A professora da Universidade NorthWestern Laurel Leff avaliou, uma a uma, as 1.100 notícias publicadas pelo Times sobre o extermínio de judeus desde a Noite dos Cristais (novembro de 1938) até a queda do nazismo (1945). Descobriu que a esmagadora maioria se resumia a pequenas notas publicadas entre anúncios, muitas vezes tiradas de agências de notícias, sem qualquer profundidade. Apenas seis chegaram à capa em sete anos.
Outra parte do acervo é dedicada à TV, sobretudo a cobertura da Guerra do Vietnã, que representou um marco no jornalismo televisionado. As imagens gravadas em Saigon, então capital do Vietnã do Sul, e nos campos de batalha invadiam as casas dos americanos, e foi nesse período que se consolidou o modelo de telejornal com grandes âncoras. Enquanto o patriotismo se multiplicava calcado em imagens de intenso combate, a percepção dos cidadãos americanos era que os Estados Unidos estavam massacrando o Vietnã. E que a vitória seria apenas questão de dias.
O cenário mudou quando o telejornal da rede CBS adotou uma postura mais crítica, principalmente por meio da voz de seu âncora Walter Cronkite. A cobertura deu combustível aos protestos que surgiam pedindo o fim da guerra. À época, o presidente Lyndon Johnson chegou a admitir: “Se eu perder o Walter Cronkite, perco a América”.
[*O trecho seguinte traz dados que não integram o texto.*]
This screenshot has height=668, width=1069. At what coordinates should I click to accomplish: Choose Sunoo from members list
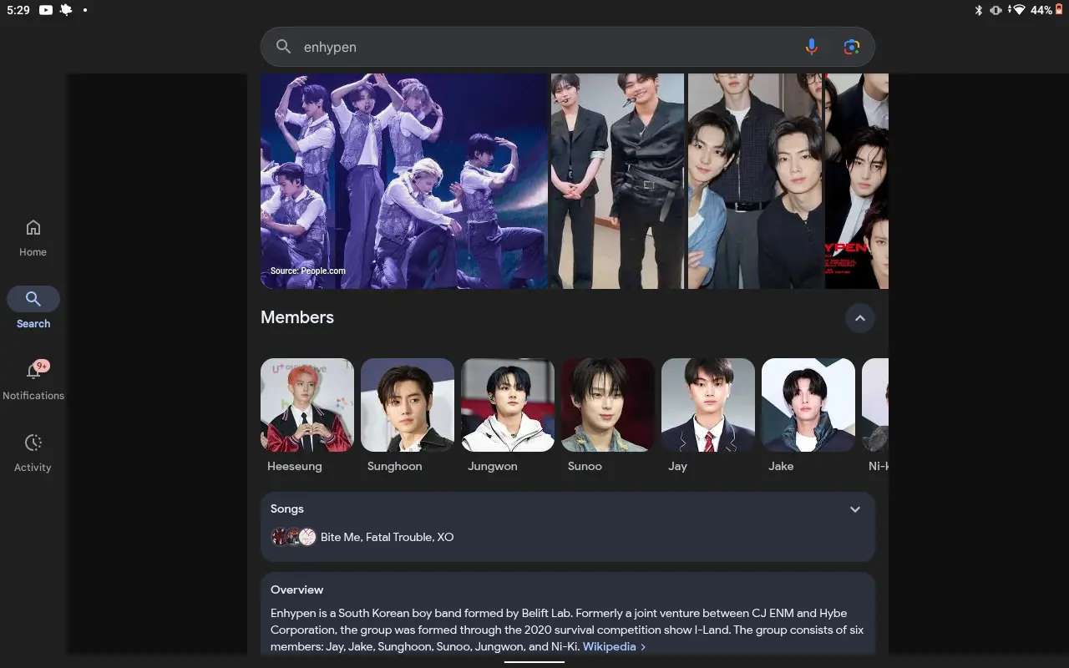pyautogui.click(x=608, y=406)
O caráter de um museu pode parecer incompatível com o pulsar da notícia. A mesma tecnologia usada para transformar os meios de comunicação não foi empregada na atualização do espaço e do conteúdo. O enorme painel no saguão principal é velho. Hoje, seria em 3D e HD. Não há qualquer referência às redes sociais, nem mesmo ao uso que o presidente Donald Trump (e outros líderes políticos) faz desse meio — muitas vezes para atacar a própria imprensa. Ainda que necessário e único, o Newseum encerrará suas atividades como um museu datado.